Agência Brasil
Na Lupa: O futuro repetiu o passado para o inelegível Arruda
Assim como nas eleições de 2014, era uma vez uma candidatura que, novamente, parou no meio do caminho. Há doze anos, mesmo diante da Lei da Ficha Limpa, o ex-governador José Roberto Arruda (PSD) quis peitar a legislação e levou a pior. Desistiu da disputa faltando 22 dias para o pleito.
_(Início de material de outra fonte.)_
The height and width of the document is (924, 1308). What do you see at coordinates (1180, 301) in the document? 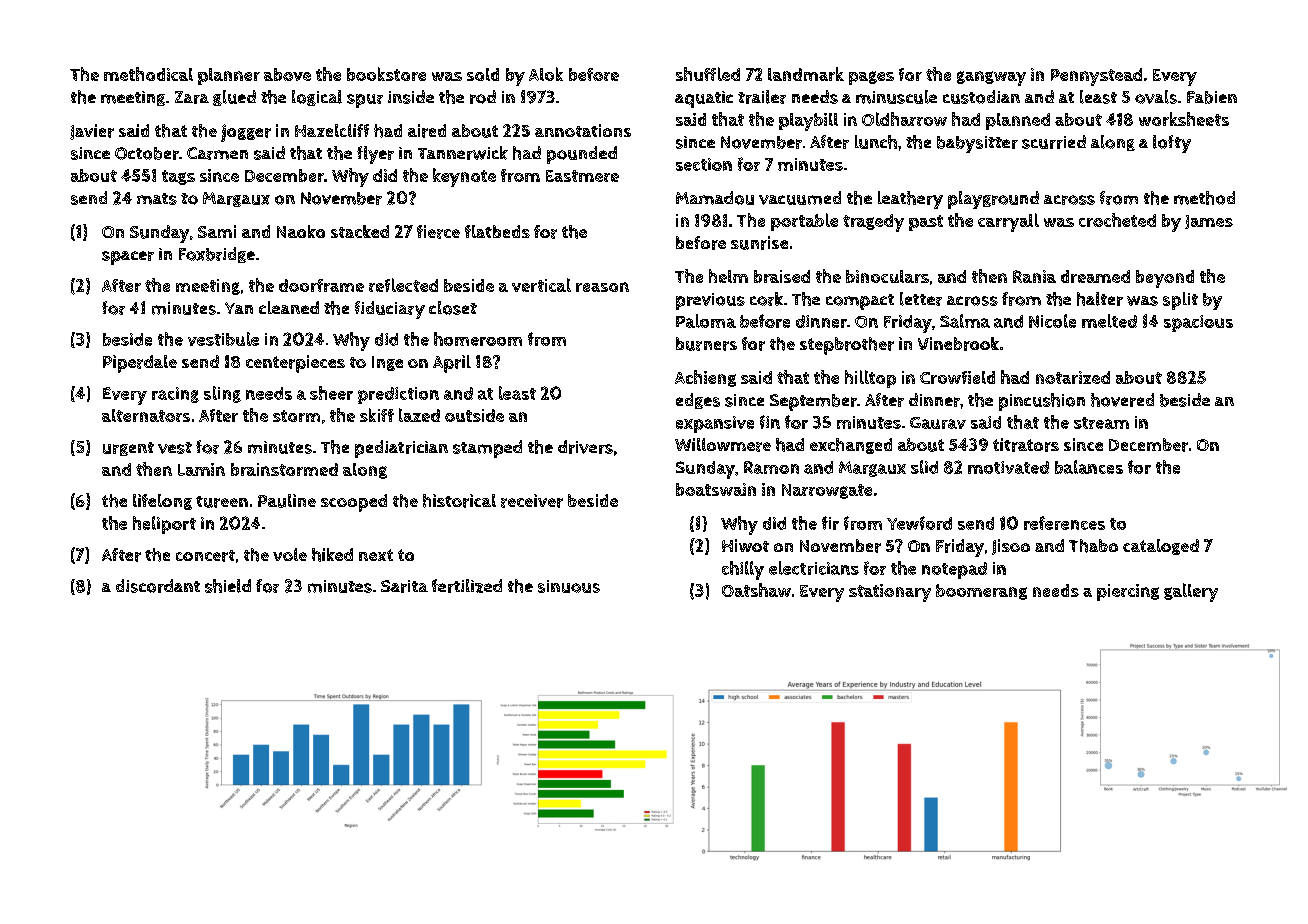
I see `split` at bounding box center [1180, 301].
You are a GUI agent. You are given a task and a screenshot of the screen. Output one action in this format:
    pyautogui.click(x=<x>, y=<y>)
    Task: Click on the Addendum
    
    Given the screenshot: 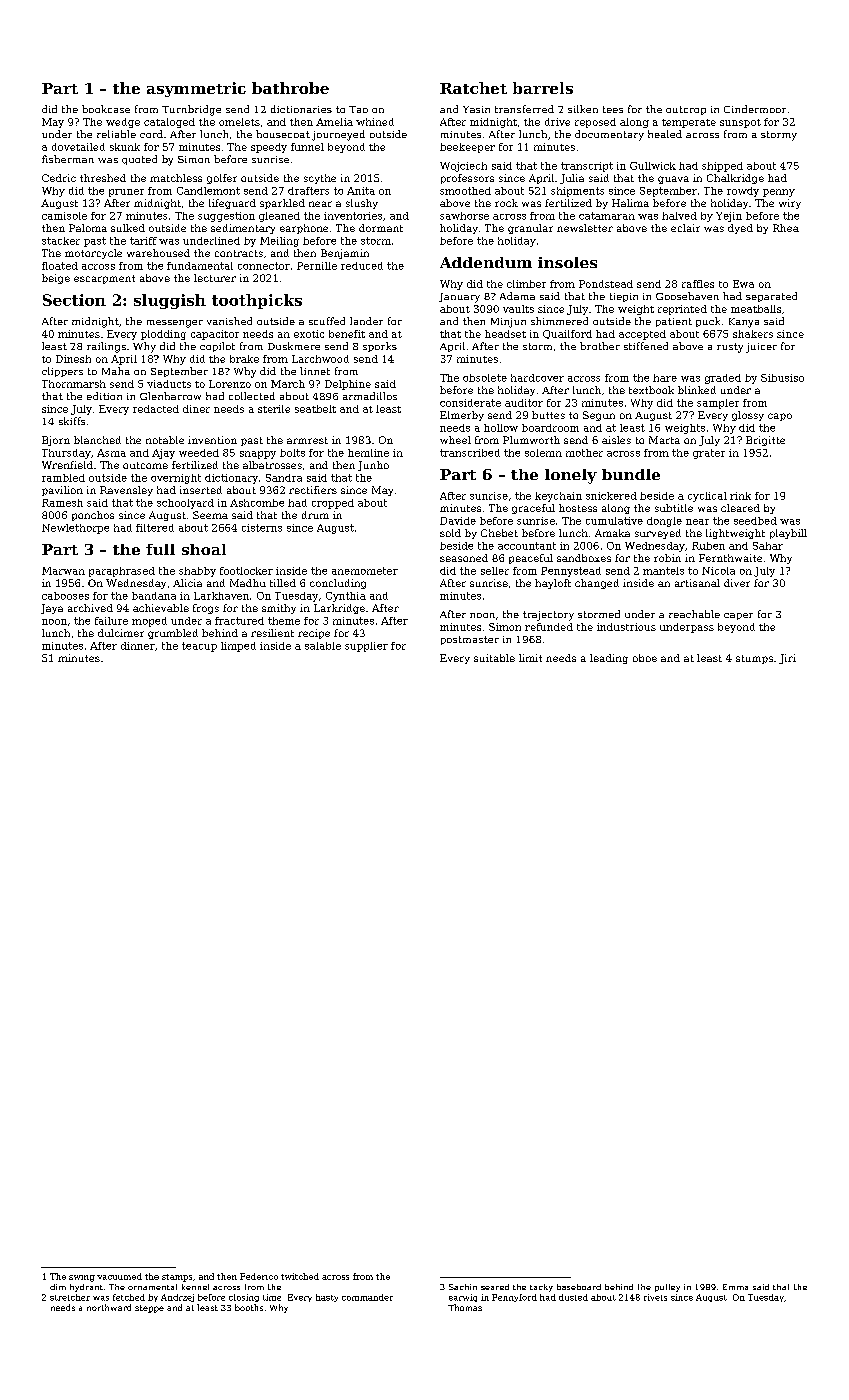 What is the action you would take?
    pyautogui.click(x=486, y=262)
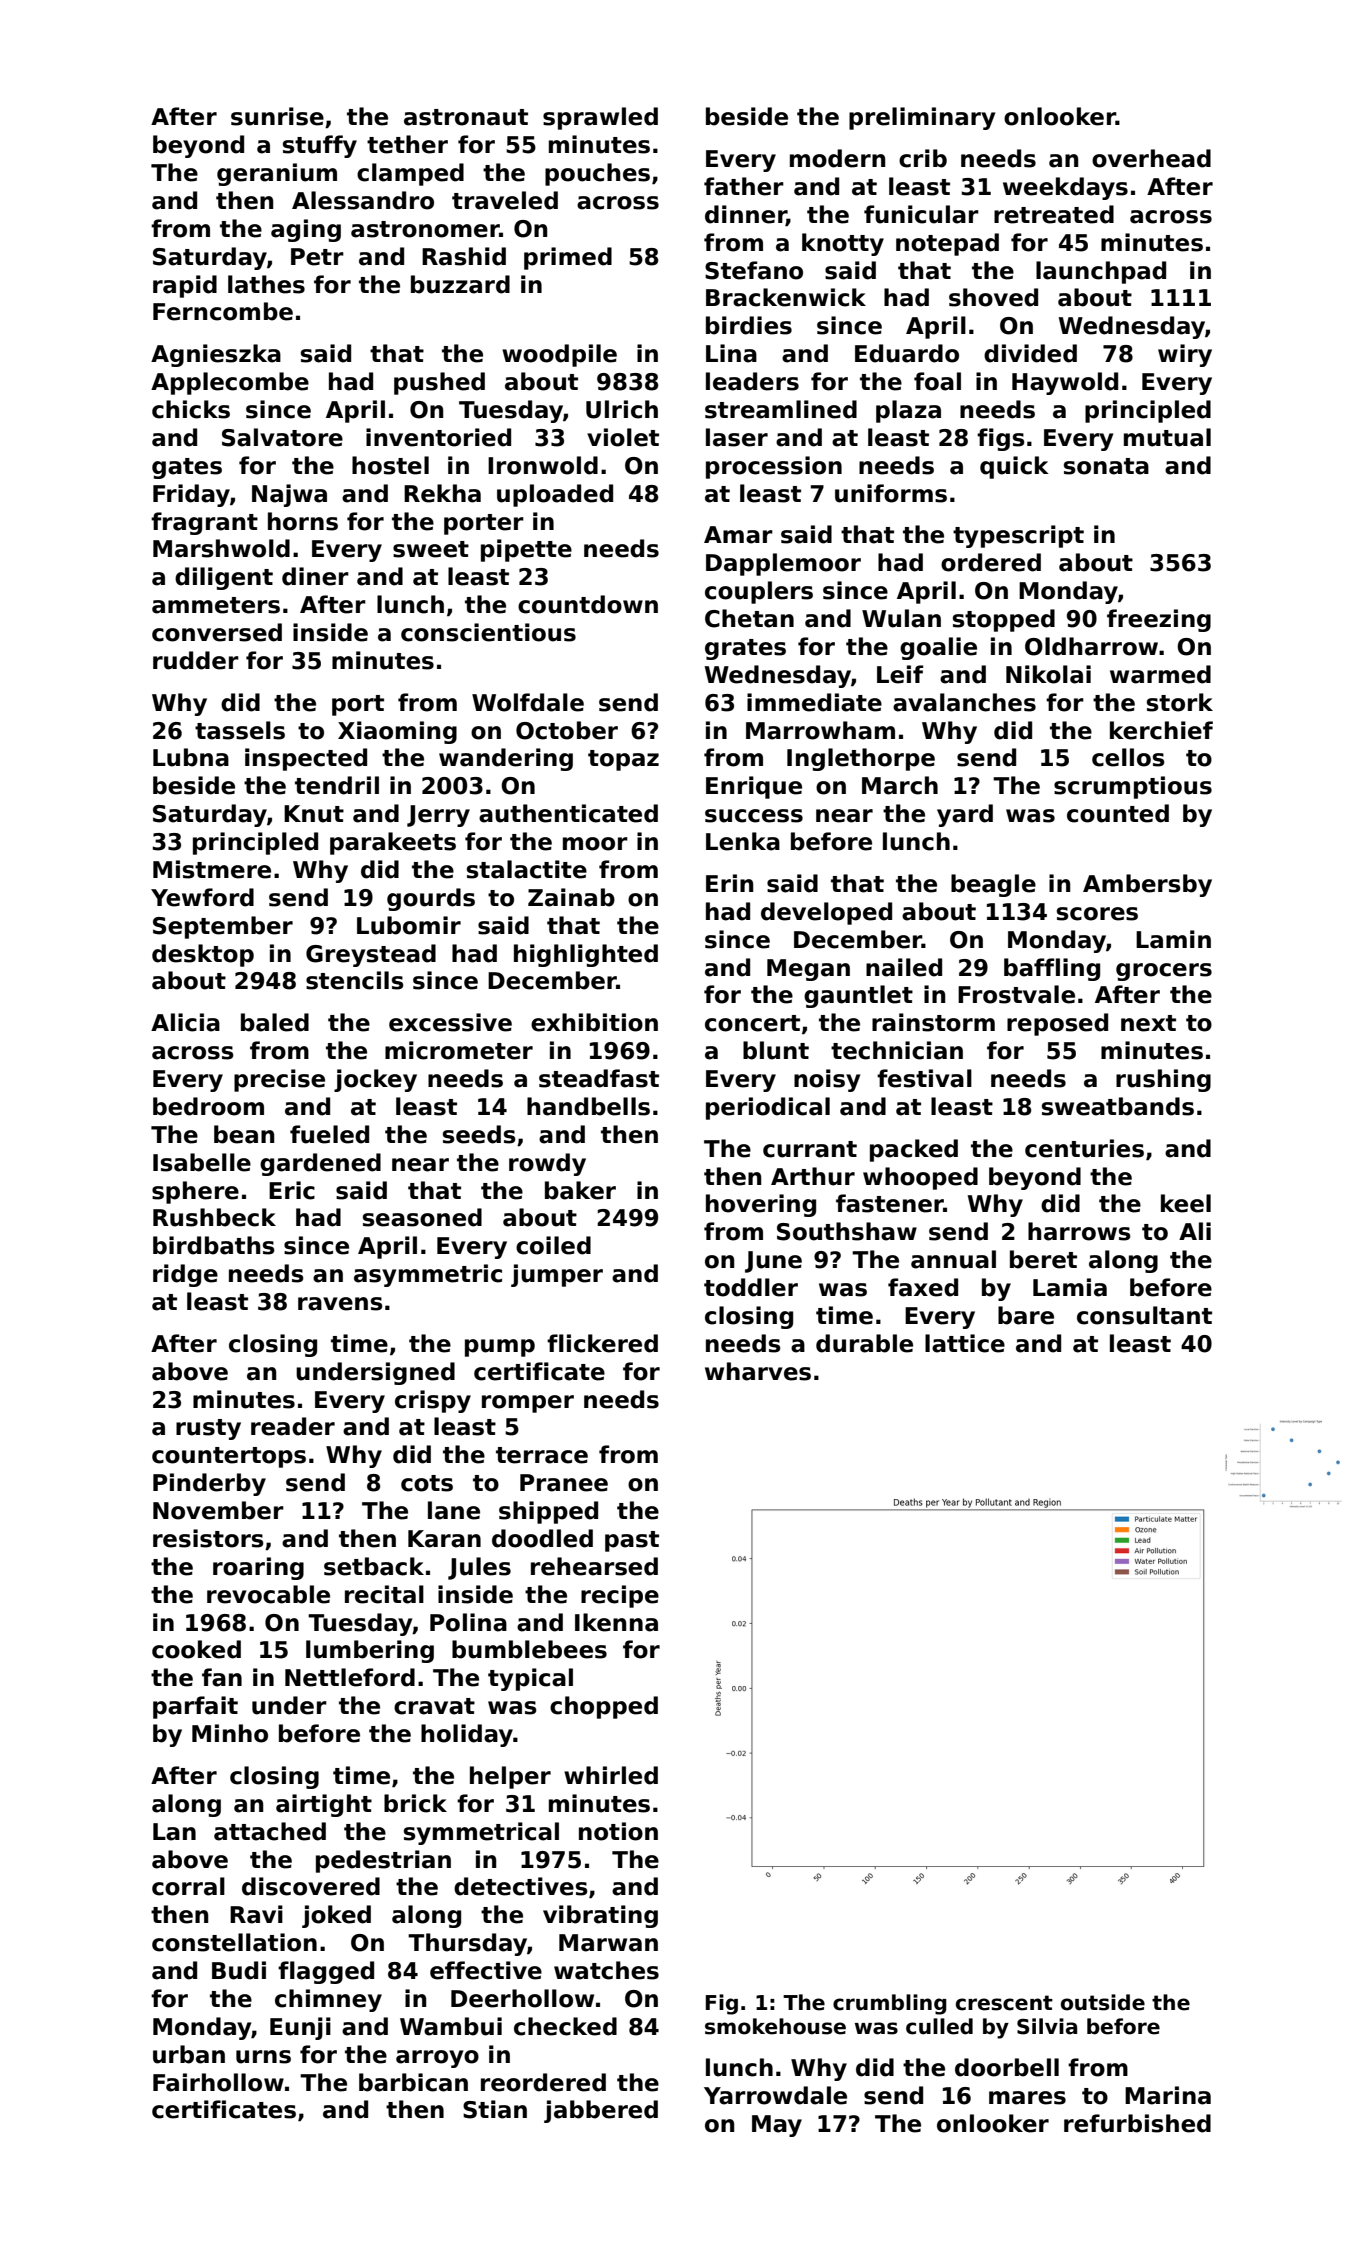  What do you see at coordinates (422, 1217) in the image?
I see `seasoned` at bounding box center [422, 1217].
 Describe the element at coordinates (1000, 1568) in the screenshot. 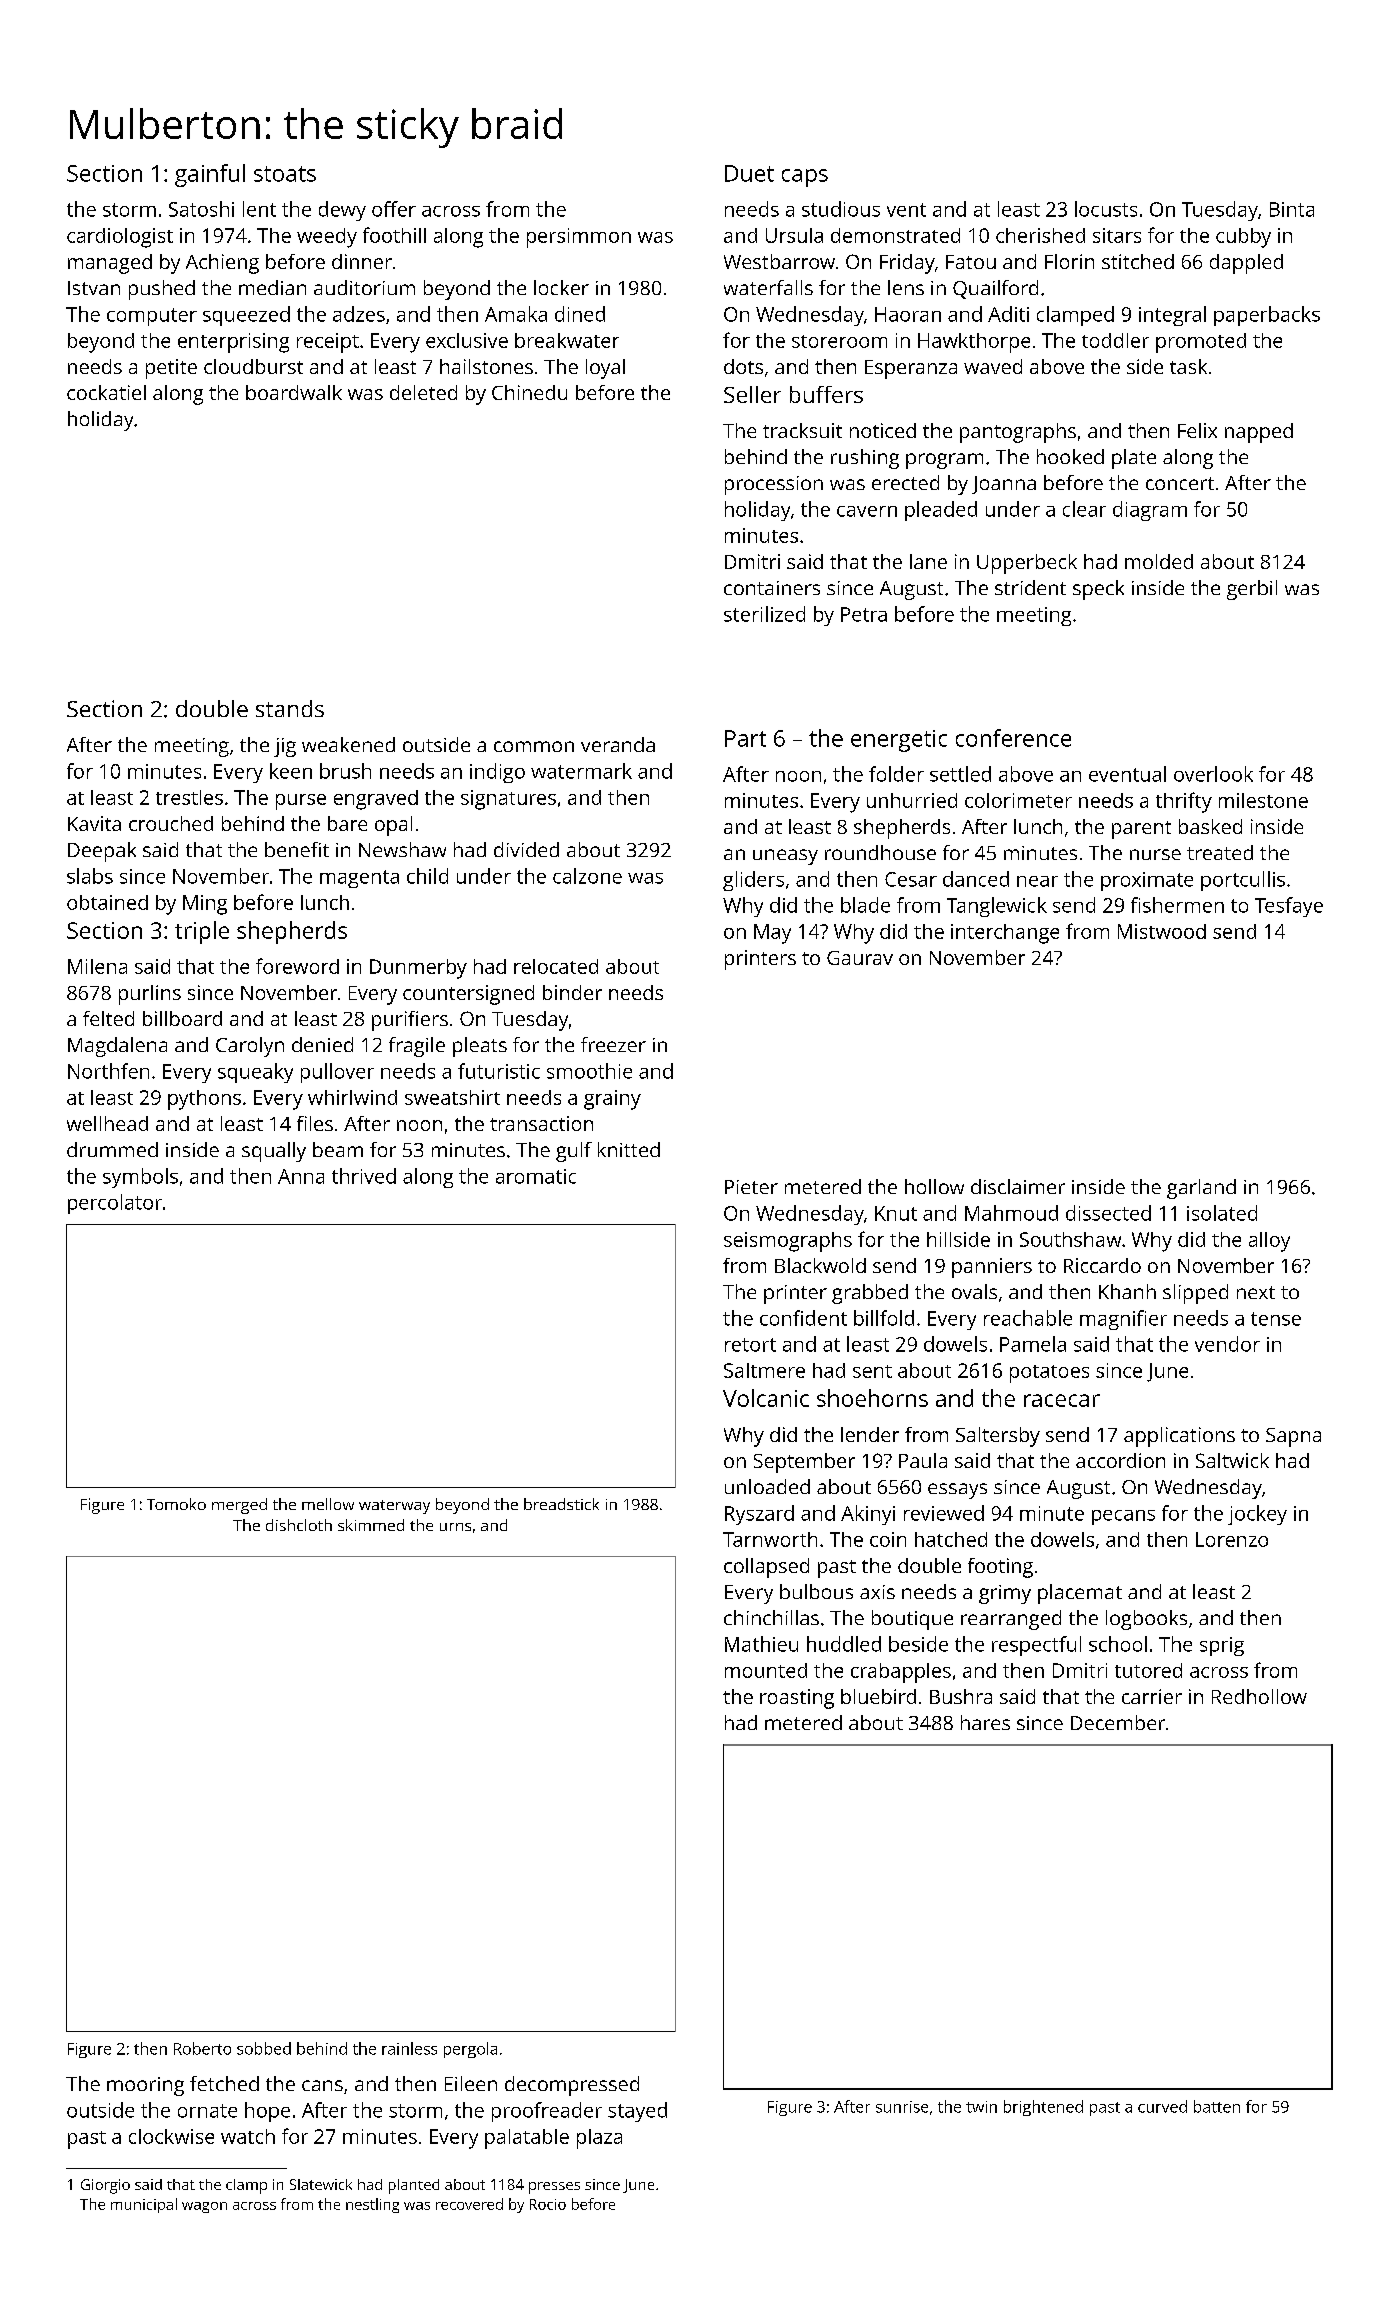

Em seu lugar, lançou seu então candidato a vice, Jofran Frejat, que não teve tempo suficiente para consolidar a própria candidatura.
Como cantou Cazuza, “eu vi o futuro repetir o passado”. A frase parece feita sob medida para a trajetória eleitoral de Arruda.
Agora, em 2026, descumprindo a promessa feita em 2014, quando afirmou que estava se aposentando da vida pública, Arruda acreditou que estivesse liberado para concorrer em razão da alteração na Lei da Ficha Limpa, ocorrida no fim do ano passado. No entanto, para o Ministério Público Eleitoral e o Tribunal Regional Eleitoral, ele continua inelegível.
Arruda não foi barrado pela primeira condenação relacionada à Caixa de Pandora, de 2014, cujos efeitos terminaram em 2022. O impedimento ocorreu por causa de seis condenações posteriores, consideradas não conexas juridicamente pelos desembargadores. Por isso, o TRE-DF entendeu que ele continua inelegível.
O ex-governador já anunciou que recorrerá ao Tribunal Superior Eleitoral (TSE), mas a possibilidade de reverter a decisão é quase nula. O TRE-DF acolheu o entendimento do MPE de que as seis condenações posteriores, a partir de dezembro de 2018, envolvem contratos e condutas distintos. Por isso, o colegiado concluiu que elas não podem ser reunidas sob um único marco temporal.
Em 2002, Arruda recebeu da população do Distrito Federal sua primeira remissão política, depois do episódio em que negou participação na violação do painel eletrônico do Senado durante a votação da cassação de Luiz Estevão. Sete anos depois, voltou a perder a confiança do eleitorado com a Caixa de Pandora. Desde então, tenta conquistar um segundo perdão, até agora sem sucesso.
A inelegibilidade costuma cobrar a conta de quem trai, mais de uma vez, a confiança do eleitor.